Jurnalpatrolinews – Enarotali : Kasus Paniai Berdarah menewaskan empat siswa SMA di antaranya Alpius Youw (18 tahun), Yulianus Yeimo (17 tahun), Apinus Gobai (16 tahun), Simon Degei (17 tahun), dan 17 orang yang menjadi korban luka tembak oleh pasukan gabungan militer Indonesia itu hingga kini masih jadi sorotan publik di dunia internasional.

Kini memasuki enam tahun tidak ada tanda-tanda penuntasan sebagaimana yang diungkapkan Presiden Jokowi pada Natal Nasional 27 Desember 2014 silam di stadion Mandala Jayapura. Berbagai pihak berharap agar Pemerintah Indonesia bisa mengungkapkan tragedi yang tidak akan bisa dilupakan ini.

Pada kesempatan ini, pihak keluarga korban didampingi oleh Gereja Katolik Keuskupan Timika yang diwakili SKP Dekenat Paniai dan GKI Kingmi Papua koordinator Paniai menyerukan kepada Pemerintah Indonesia, bahwa pihaknya menolak segala bentuk penyelidikan negara Republik Indonesia terhadap korban, para saksi, dan korban luka-luka kasus Paniai. Pihaknya mengungkapkan alasan penolakan atas segala bentuk penyelidikan dari Negara Republik Indonesia atas peristiwa pelanggaran HAM Berat di Paniai, karena Negara Republik Indonesia tidak pernah mengumumkan para pelaku sejak 2014 hingga 2020 ini.

“Kami memohon dengan hormat Komnas HAM Indonesia, TNI, dan Polri sekarang segera umumkan para pelaku berdasarkan hasil investigasi yang anda lakukan sejak peristiwa itu terjadi pada 2014 hingga 2020 ini, untuk mengungkapkan kepastian dan kebenaran kasus pelanggaran HAM berat di Paniai ini,” ujar SKP Dekenat Paniai, P. Santon Tekege, Pr Jumat (11/12/2020).

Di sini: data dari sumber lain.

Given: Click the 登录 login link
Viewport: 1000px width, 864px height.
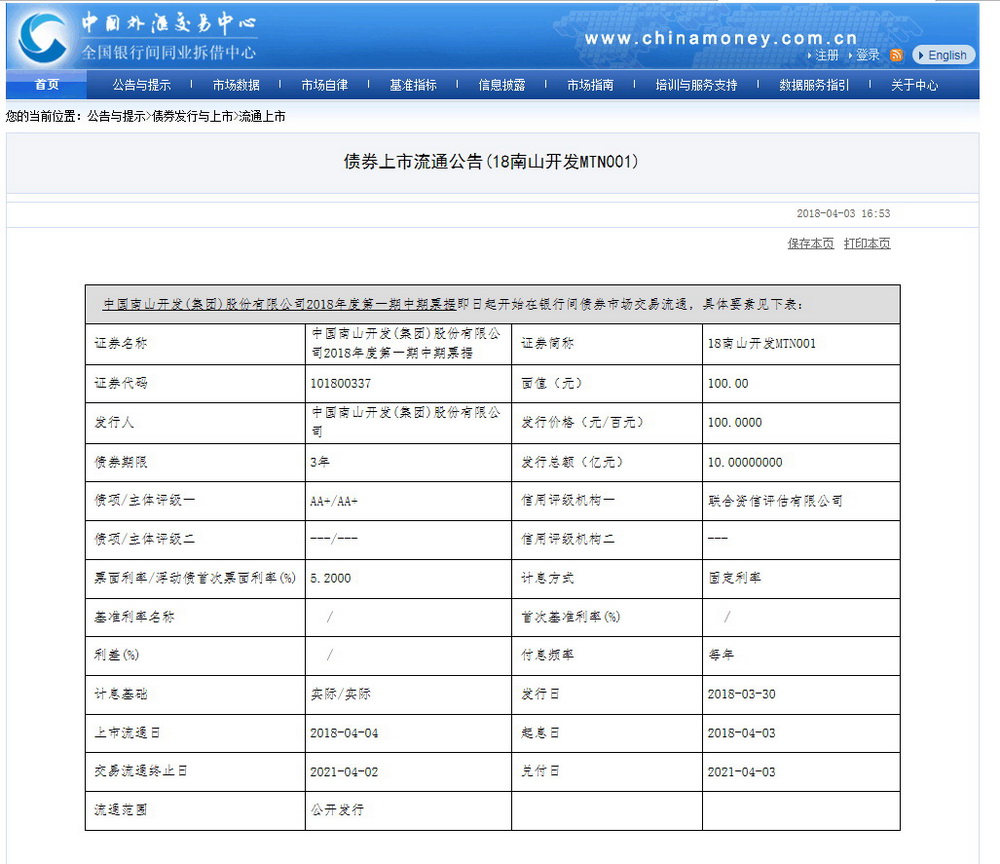Looking at the screenshot, I should coord(868,55).
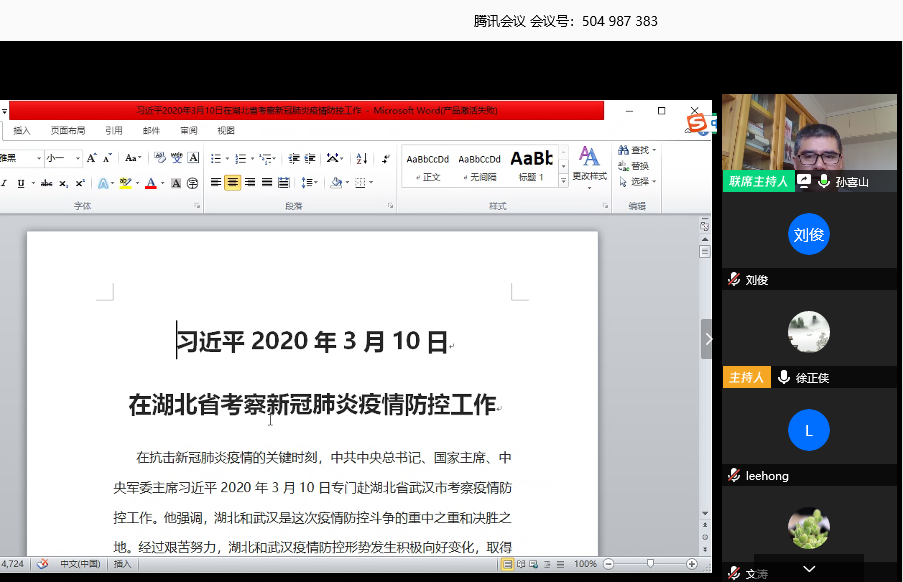
Task: Click the bullet list icon
Action: click(x=217, y=158)
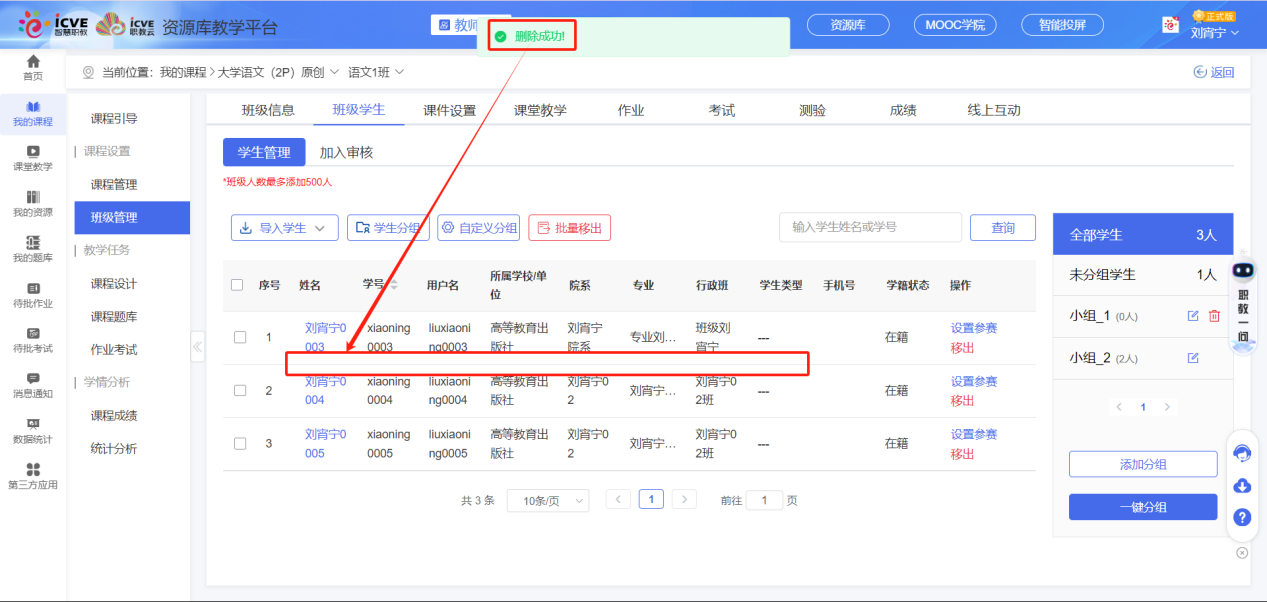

Pihaknya juga mendesak kepada Pemerintah Indonesia agar dapat mengizinkan Pelapor Khusus PBB atau Komisi HAM PBB masuk ke Papua, khususnya di Paniai. “Presiden Negera Republik Indonesia perintahkan Kepala Kapolri untuk usut tuntas kasus pelanggaran HAM Berat Paniai,” ucapnya.

Penolakan keluarga korban, para saksi, dan pimpinan Gereja Katolik dan Kingmi di Paniai berdasarkan berbagai kasus pelanggaran HAM berat yang belum teratasi, seperti pelanggaran HAM berat di Wamena. Selain itu, sudah 14 tahun lebih tim penyelidikan Komisi HAM Republik Indonesia atas kasus pelanggaran HAM Berat di Wasior dan diajukan ke Jaksa Agung. Tetapi kasus pelanggaran HAM berat tidak diproses hingga tahun 2020. Pun sudah 22 tahun pelanggaran HAM berat di Biak Berdarah 6 Juli 1998.

“Tetapi para pelakunya tidak diproses secara hukum oleh negara Republik Indonesia,” ujarnya.

SKPKC GKI Kingmi Kordinator Paniai, Pdt. Agus Mote mengatakan, Presiden Joko Widodo selalu mengunjungi warga di Tanah Papua bahkan setahun bisa sampai dua kali atau lebih. Itu artinya Presiden Joko Widodo tidak sama dengan presiden sebelumnya selama ini, namun Pesiden Joko Widodo juga tidak mampu menyelesaikan akar persoalan di atas ini.

“Termasuk Presiden Jokowi tidak mampu menyelesaikan kasus pelanggaran HAM berat di Papua termasuk pelanggaran HAM berat di Paniai,” kata Mote.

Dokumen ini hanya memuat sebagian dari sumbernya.